:: MATERIAL FOR THIS EXERCISE ::

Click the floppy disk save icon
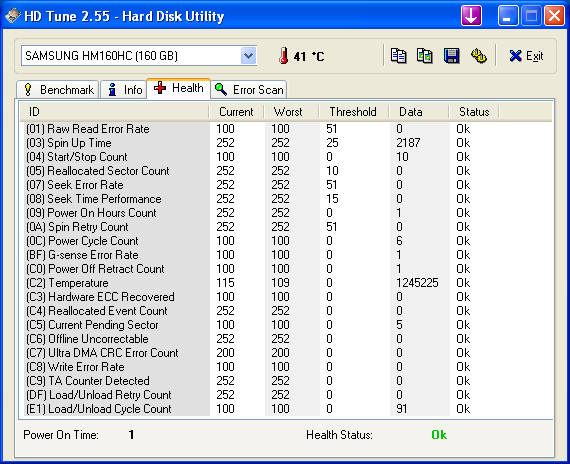This screenshot has width=570, height=464. pos(451,56)
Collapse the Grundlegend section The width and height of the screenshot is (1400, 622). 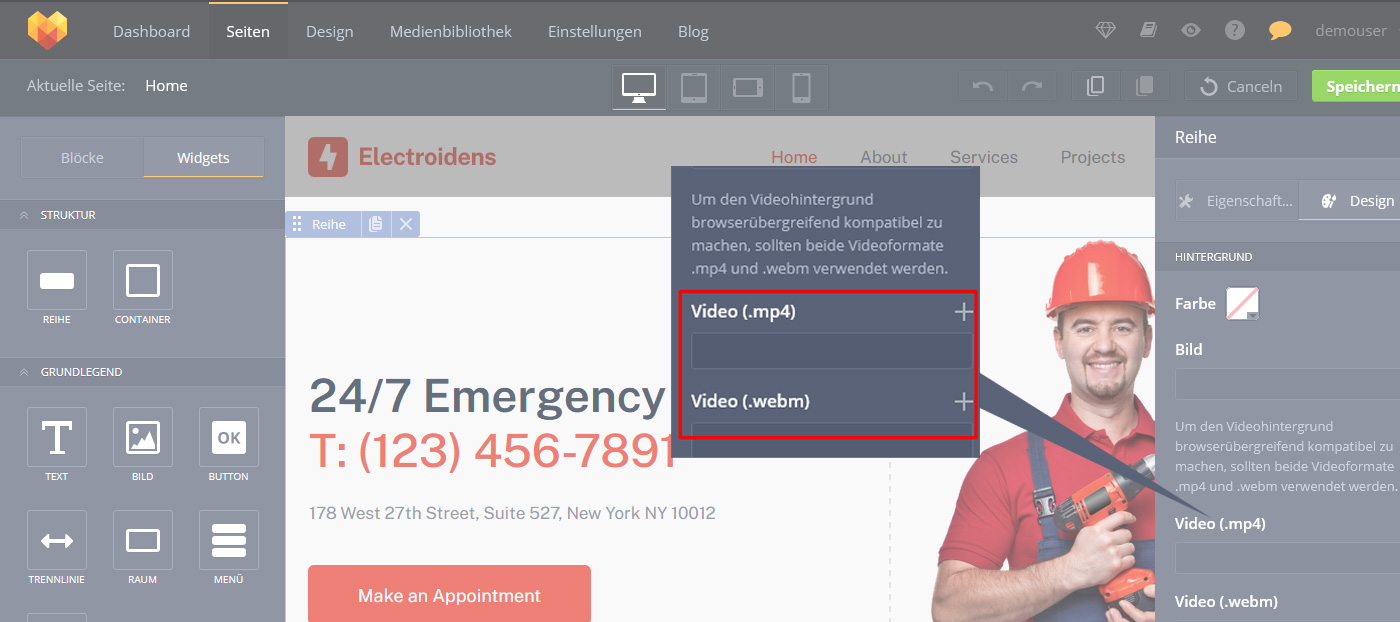(x=23, y=372)
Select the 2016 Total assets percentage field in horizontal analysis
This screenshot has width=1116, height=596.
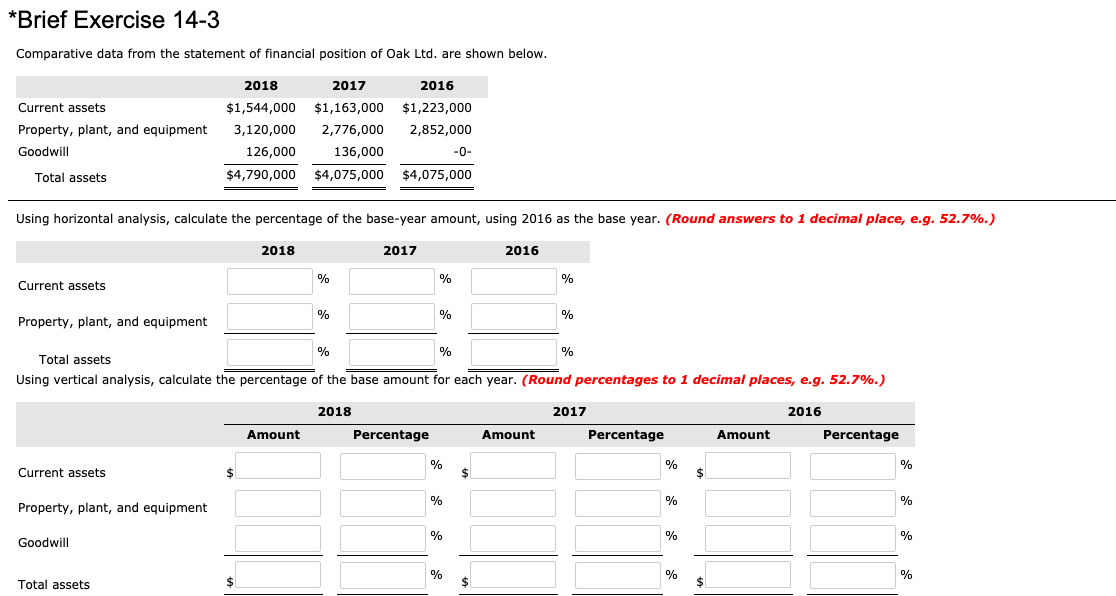tap(513, 352)
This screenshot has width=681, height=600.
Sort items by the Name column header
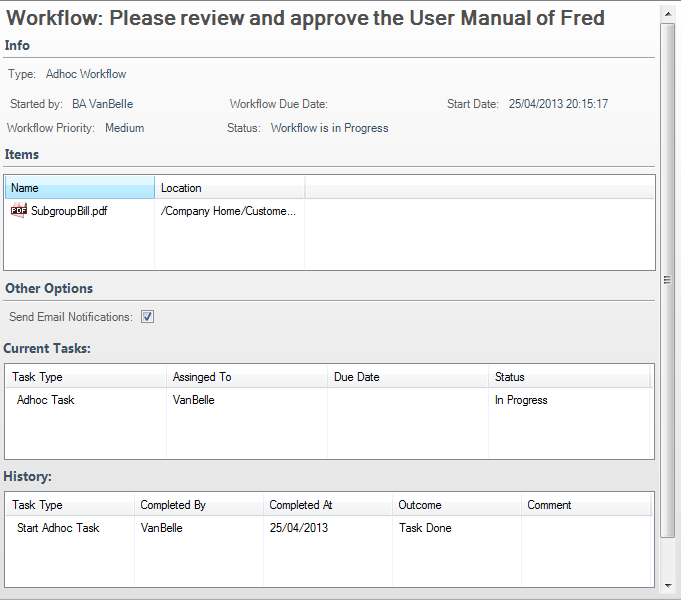tap(79, 188)

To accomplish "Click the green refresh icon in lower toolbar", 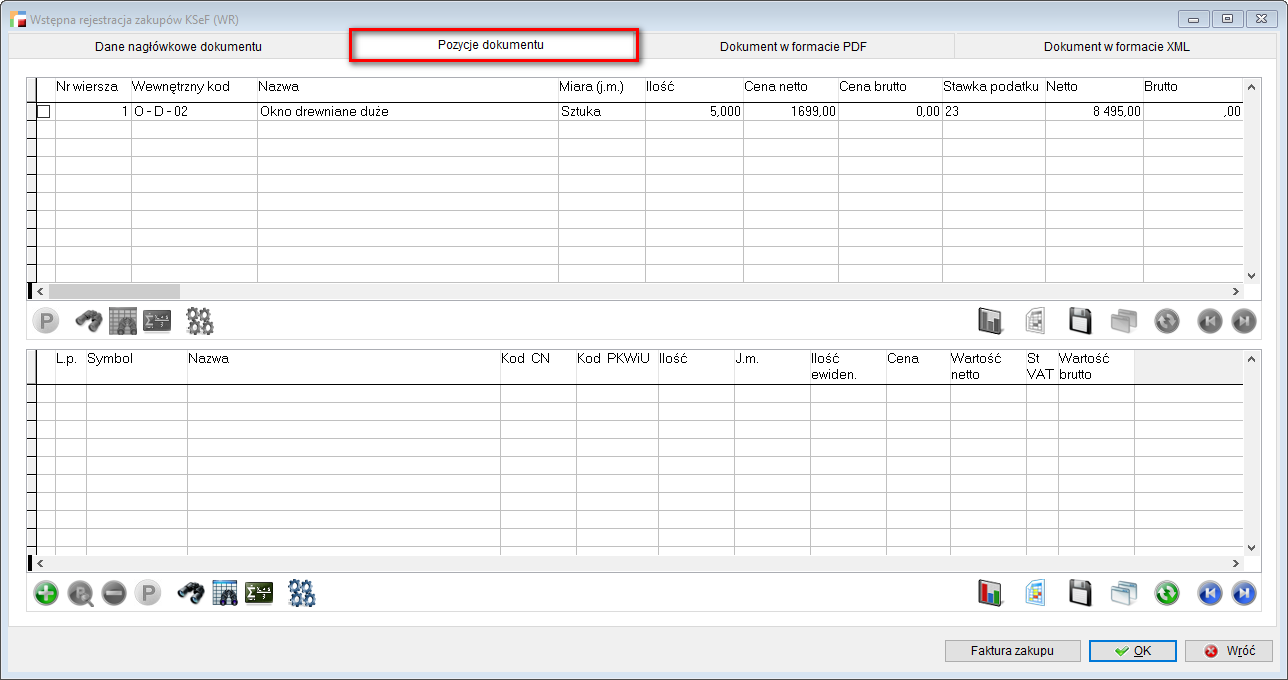I will [x=1166, y=593].
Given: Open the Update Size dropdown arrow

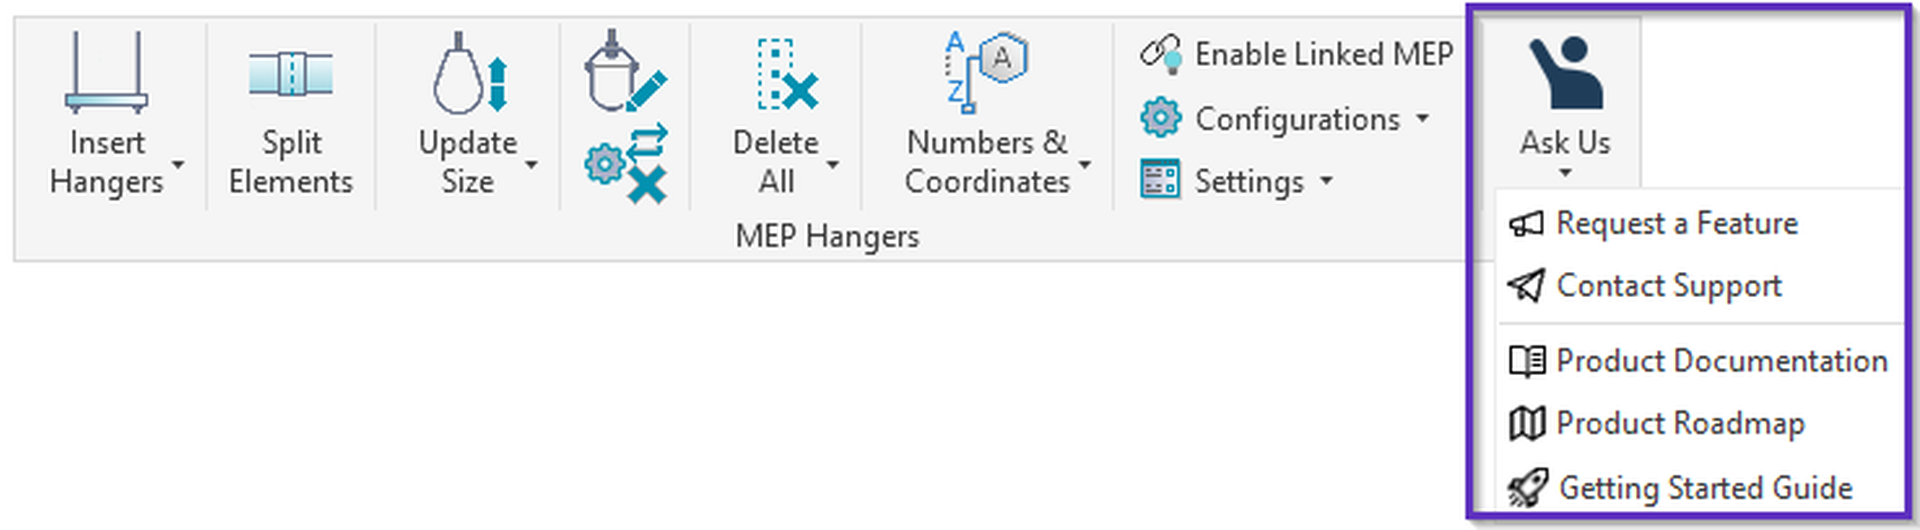Looking at the screenshot, I should click(x=532, y=164).
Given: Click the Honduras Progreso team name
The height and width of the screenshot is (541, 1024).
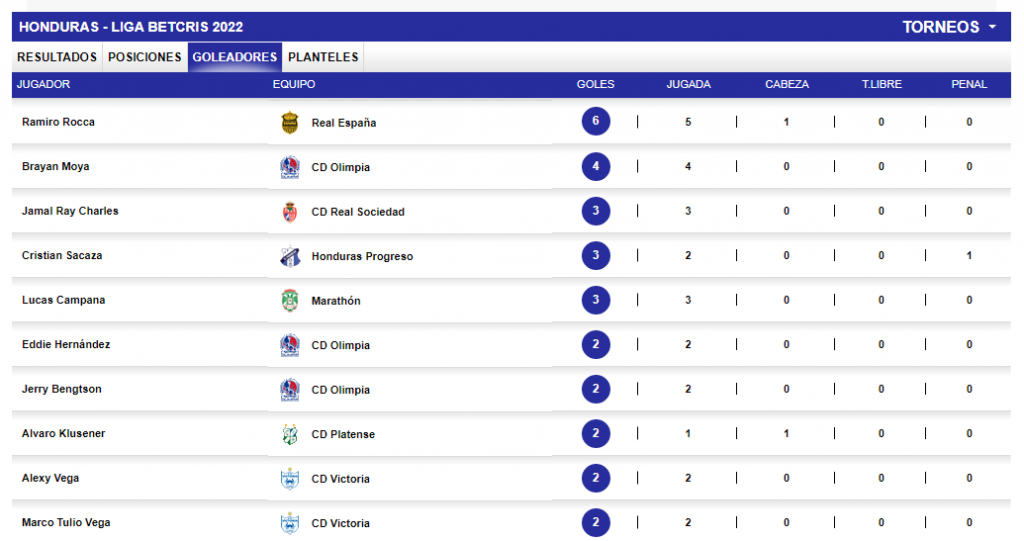Looking at the screenshot, I should (x=362, y=256).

:::

## WHAT IS EXPECTED
Beginning with the line that contains "The height and" and ending with the last line of the entries above, repeat each line exactly, but not the pictures.

## RESULT OF THIS TASK
The height and width of the screenshot is (541, 1024).
Looking at the screenshot, I should (x=362, y=256).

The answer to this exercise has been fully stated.